The award is part of a $100 million BRAIN Initiative issued by President Barack Obama last year, aimed at driving our understanding of the brain forward by a quantum leap. “The human brain is, at the present time, the most complicated organ in the known universe,” said Francis Collins, director of the National Institutes of Health, in announcing the initiative alongside Obama.
Researchers were invited to submit proposals with a goal of advancing brain understanding. One successful proposal, “Imaging In Vivo Neurotransmitter Modulation of Brain Network Activity in Realtime,” was led by joint principal investigators Arman Rahmim, Ph.D., a chief physicist and imaging expert in the Johns Hopkins University departments of Radiology and Radiological Science and of Electrical and Computer Engineering; neuroscientist Albert Gjedde, M.D., D.Sc., a professor of neurobiology and pharmacology at the University of Copenhagen; and Dean F. Wong, M.D., Ph.D., a professor of radiology and radiological science, psychiatry, and neuroscience at The Johns Hopkins University, the Johns Hopkins Bloomberg School of Public Health and the Johns Hopkins Carey Business School. The proposal aimed to provide transformative brain imaging that currently does not exist.
Wong and Gjedde were pioneering team members in the 1983-86 PET (positron emission tomography) human brain imaging of dopamine receptors, which is currently the most direct and specific way to capture chemical signatures in the brain that can explain diseases and behavior. They now serve as adjunct professors at each other’s institutions, following decades of collaboration. Wong and Rahmim work together in the Section of High-Resolution Brain PET Imaging at Johns Hopkins.
The three-year grant will be used to develop a noninvasive way of measuring human brain neuronal activity and chemical changes in milliseconds as opposed to several minutes, as in current PET scans. The new technique will also be much more sensitive to neurochemical processes than other imaging techniques, including functional magnetic resonance imaging and magnetoencephalographic recording of brain magnetic fields.
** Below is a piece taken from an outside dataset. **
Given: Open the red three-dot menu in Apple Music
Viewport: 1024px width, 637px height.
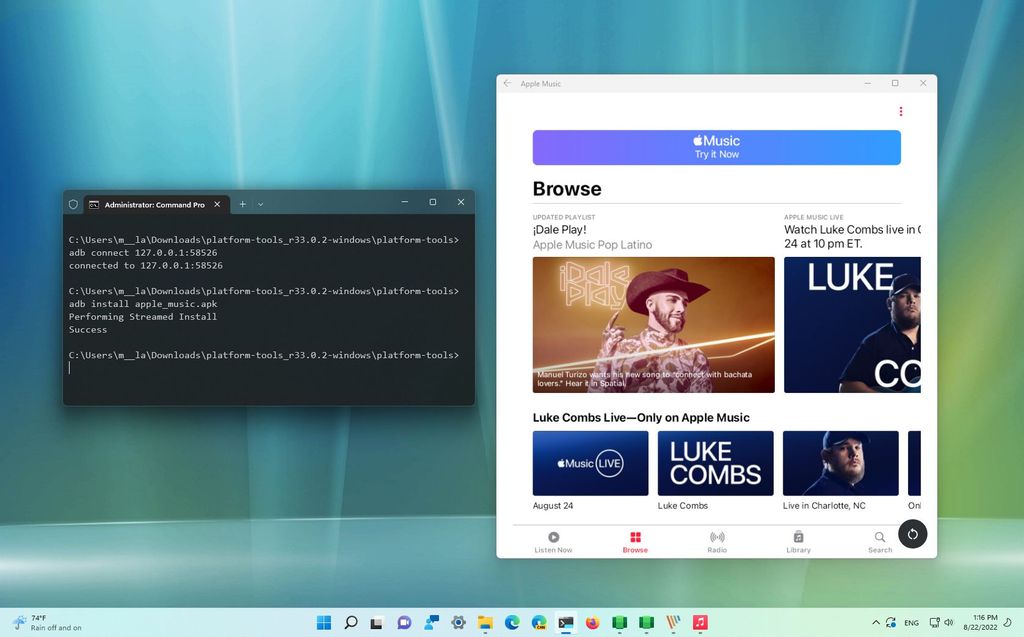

Wong compares the current state of PET technology to a traffic study that can tell when cars arrive at certain points but that can’t document fender-benders or detours along the way. The new technology, if successful, will be able to show that car’s travel in detail. The result will be a vastly superior and insightful understanding of how both healthy and unhealthy brains work, says Wong.
“Most processes, whether in normal or abnormal brains, take place in the millisecond range or less,” he says. Understanding how the brain works and reacts could lead to a vastly improved understanding of behavior and disorders, Wong says.
Gjedde references the motto of his department, "Minds Make Molecules, Molecules Make Sense." The new technology, he says, “will help us understand how the brain makes sense of the molecules released during brain activity.”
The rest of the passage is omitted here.